• **EXERCISE INSTRUCTIONS**:
1/ Give the names or handles that follow the "@" sign at the start of lines in the transport forum thread below, in the order they appear.
2/ Decide whether each statement agrees with the transport forum thread below. Answer yes or no for each, and quote the words of the thread that settle it.
(a) The Police closed the A4 for nearly 8 hours to record skid marks.
(b) The work was first performed at King's College Cambridge.
(c) The thread proposes ranking projects over a horizon of 20 to 30 years.
3/ Resume the transport forum thread below, writing on from its last line.

• **SUPPLIED PASSAGE**:
## BEGIN

Re incentives for re opening roads after accident. I believe it followed an incident a few years ago (at least 10) on the A4 near Hammersmith. After an accident the Police decided to close the A4 for nearly 8 hours so they could properly record skid marks to aid a prosecution. The resulting gridlock was infamous, with most of West London out to the M25, locked solid well into the evening. After that I believe words were exchanged at a ministerial level.
Alan: I think your question may have got to the hub of the recent misunderstandings between you and Graham.
If a section of track on which trains carrying two different categories of passengers is to be upgraded (say Perth to Inverness), then it seems to me to be perfectly OK to add the increased fares paid by London-Inverness grouse-shooters, and the (uncashed) benefits to local travellers (whose fares cannot be increased for social reasons). I think this is the sort of addition you had in mind. What Graham may have understood you to be advocating, though, was adding the increased grouse-shooter fares to the monetised benefits of the grouse-shooters’ time. Clearly not on.
So your question is unclear as you do not define exactly which benefits are to be “aggregated together”, and appropriateness depends on that.
But let’s move on a bit…
@GH “a largeish percentage of all the performances of that work in recent years”
Not so recent: my first was 26 years ago
“usually by King’s College choir”
KCL is who I’m helping out this time (but I suspect you meant some provincial establishment!) Dragging this kicking and screaming back onto a transport-related topic, the work was first performed at Arundel House, where Aldwych Tube station now stands.
@Graham H
I am prepared to accept your challenge (I take your casting of nasturtions re my professional expertise as constituting glove in face)
At Dawn, location to be determined;-
I get to choose the weapon;-
PTE GRANT CLAIMS (WHICH I CAN SUPPLY)
Heavy and Bulky, and quite lethal when aimed expertly.
@Malcolm/AR – quite so, all the public sector investment cases I’ve seen have been a mixture of cash and economic benefits and of course they should be aggregated, the only problem is avoiding double counting.
@timbeau – Yes, KC Cambridge definitely a parvenu college.
@ Alan Robinson & Graham H & others
We still don’t have an answer to “what is the railway for?”
When we do, we can discuss techniques for choosing between competing projects.
My starting point would be that the railway is the ‘handmaid of commerce’. It makes an offer to the transport market for people and goods.
The buyers evaluate that offer and buy (or not) accordingly.
To make the offer, the railway needs a good understanding of its direct costs and an appreciation of the benefits it offers its customers.
Interventions by the public policy tribe need to be thoroughly thought through.
‘External’ (to the railway) costs and benefits can be monetised to some extent but such techniques are necessarily imperfect.
The railway should accrue a “project pot” from positive cash flow from operations, after maintenance.
Projects should be ranked according to direct costs and estimated benefits over a reasonably foreseeable horizon (5-15 years).

## END

• **SUPPLIED RECORDS**:
## BEGIN

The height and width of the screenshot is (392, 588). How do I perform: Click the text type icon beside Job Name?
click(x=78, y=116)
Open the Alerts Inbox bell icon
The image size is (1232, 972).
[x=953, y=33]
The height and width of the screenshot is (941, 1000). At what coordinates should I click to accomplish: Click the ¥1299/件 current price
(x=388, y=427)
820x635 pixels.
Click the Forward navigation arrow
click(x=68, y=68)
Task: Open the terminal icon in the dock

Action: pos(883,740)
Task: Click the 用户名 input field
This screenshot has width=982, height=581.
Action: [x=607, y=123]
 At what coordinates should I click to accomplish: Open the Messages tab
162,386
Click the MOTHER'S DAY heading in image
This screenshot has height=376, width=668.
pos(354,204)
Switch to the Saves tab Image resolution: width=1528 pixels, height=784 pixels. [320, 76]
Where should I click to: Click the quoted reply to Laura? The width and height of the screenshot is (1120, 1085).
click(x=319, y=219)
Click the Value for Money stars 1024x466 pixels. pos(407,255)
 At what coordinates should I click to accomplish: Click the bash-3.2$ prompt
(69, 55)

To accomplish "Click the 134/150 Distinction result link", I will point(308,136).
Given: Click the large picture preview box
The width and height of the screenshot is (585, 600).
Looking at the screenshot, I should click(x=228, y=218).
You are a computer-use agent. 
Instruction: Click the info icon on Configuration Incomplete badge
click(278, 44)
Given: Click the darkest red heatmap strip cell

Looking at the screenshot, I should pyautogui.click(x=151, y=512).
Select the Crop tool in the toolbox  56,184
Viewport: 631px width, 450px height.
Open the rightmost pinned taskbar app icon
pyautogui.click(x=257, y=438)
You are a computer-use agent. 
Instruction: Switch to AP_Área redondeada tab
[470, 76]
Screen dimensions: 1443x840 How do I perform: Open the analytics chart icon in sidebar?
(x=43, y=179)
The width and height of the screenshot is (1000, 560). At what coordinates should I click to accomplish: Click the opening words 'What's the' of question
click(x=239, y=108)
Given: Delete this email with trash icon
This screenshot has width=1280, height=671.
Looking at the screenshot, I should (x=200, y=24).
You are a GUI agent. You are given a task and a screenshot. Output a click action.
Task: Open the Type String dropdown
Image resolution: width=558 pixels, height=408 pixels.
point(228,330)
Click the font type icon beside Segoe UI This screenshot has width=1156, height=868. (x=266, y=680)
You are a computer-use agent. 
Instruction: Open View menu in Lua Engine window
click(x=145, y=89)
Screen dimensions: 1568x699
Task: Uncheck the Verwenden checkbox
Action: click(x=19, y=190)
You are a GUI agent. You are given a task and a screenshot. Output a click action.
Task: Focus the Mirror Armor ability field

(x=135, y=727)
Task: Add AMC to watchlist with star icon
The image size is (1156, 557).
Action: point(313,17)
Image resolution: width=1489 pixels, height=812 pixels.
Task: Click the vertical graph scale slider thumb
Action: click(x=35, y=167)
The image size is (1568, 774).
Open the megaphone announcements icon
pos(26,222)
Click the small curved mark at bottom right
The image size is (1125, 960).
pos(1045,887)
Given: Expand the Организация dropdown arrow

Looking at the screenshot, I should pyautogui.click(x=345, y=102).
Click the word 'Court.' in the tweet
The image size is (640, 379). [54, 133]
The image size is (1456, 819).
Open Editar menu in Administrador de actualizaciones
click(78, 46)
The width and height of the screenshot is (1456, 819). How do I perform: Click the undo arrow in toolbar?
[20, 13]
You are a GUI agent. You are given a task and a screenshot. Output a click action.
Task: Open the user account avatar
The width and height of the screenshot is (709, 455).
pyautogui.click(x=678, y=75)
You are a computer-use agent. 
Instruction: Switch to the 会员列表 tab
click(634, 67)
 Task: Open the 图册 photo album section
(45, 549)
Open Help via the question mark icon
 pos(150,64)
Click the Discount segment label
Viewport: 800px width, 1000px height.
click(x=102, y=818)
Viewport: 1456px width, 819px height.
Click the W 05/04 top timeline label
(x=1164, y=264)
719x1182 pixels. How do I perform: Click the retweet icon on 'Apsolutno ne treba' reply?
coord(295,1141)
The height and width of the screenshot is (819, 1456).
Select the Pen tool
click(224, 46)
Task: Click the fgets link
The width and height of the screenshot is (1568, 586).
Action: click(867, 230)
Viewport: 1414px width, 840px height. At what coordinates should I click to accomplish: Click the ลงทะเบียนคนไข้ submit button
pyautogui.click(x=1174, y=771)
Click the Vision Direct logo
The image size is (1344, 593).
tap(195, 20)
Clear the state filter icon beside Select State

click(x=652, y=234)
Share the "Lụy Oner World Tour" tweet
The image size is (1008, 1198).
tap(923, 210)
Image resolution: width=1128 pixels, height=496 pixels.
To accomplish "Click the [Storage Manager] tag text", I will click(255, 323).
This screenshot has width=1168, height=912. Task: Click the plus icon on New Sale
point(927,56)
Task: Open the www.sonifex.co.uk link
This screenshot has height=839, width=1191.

## END

• **RESULTS FOR EACH TASK**:
1/ GH; Graham H; Malcolm/AR; timbeau; Alan Robinson & Graham H & others

2/
(a) Yes: "the Police decided to close the A4 for nearly 8 hours so they could properly record skid marks to aid a prosecution"
(b) No: "the work was first performed at Arundel House, where Aldwych Tube station now stands"
(c) No: "over a reasonably foreseeable horizon (5-15 years)"

3/
My second point is that, in current circumstances, there are external financiers who march to the beat of a different drum. These ‘policymakers’ provide finance with public policy strings.
To the extent that they provide committed finance with understandable strings, they are welcome. To the extent that the finance is uncertain or the strings are not understandable, great care is needed.
The noble Lord, Lord Dawlish, is absolutely right to warn of the dangers of double counting. I understand the strength of feeling expressed by the honourable representative from Malvern, drawing on experience.
My vote is for Graham H.
@Malcolm
May I respectfully suggest that you too have misunderstood what I am
getting at. Absolutely nothing to do with any assumed benefit to an individual. Transport is GOOD. Better transport is GOOD, it benefits society, i.e. the public good, national interest. etc. This is what I mean by “benefits trade”. This may or not be quantified.
However, I experienced this “brick wall” moment whereby a Dtp rep said it was “either or or” Commercial rate of return or quantified external benefit. In all my experience with Provincial/Regional only
internal financial benefits were taken into account. “At a commercial rate of return in terms of improvement to bottom line and therefore PSO”. Graham seemed to be taking this firm line “either or” but , in his recent post “all the public sector investment cases I’ve seen have been a mixture of cash and economic benefits”. seems to accord with my suggestion as appropriate. but it was certainly NOT the case in 1980s. Unless Graham H can point to any evidence otherwise).
BR investments were evaluated on internal (bottom line) only.
I don’t know how it is now, perhaps somebody with current experience can enlighten. SOME PTE schemes were evaluated by the PTE on external benefit, but in BR we had no involvement with this.
(They were seeking funding from all sorts of different sources).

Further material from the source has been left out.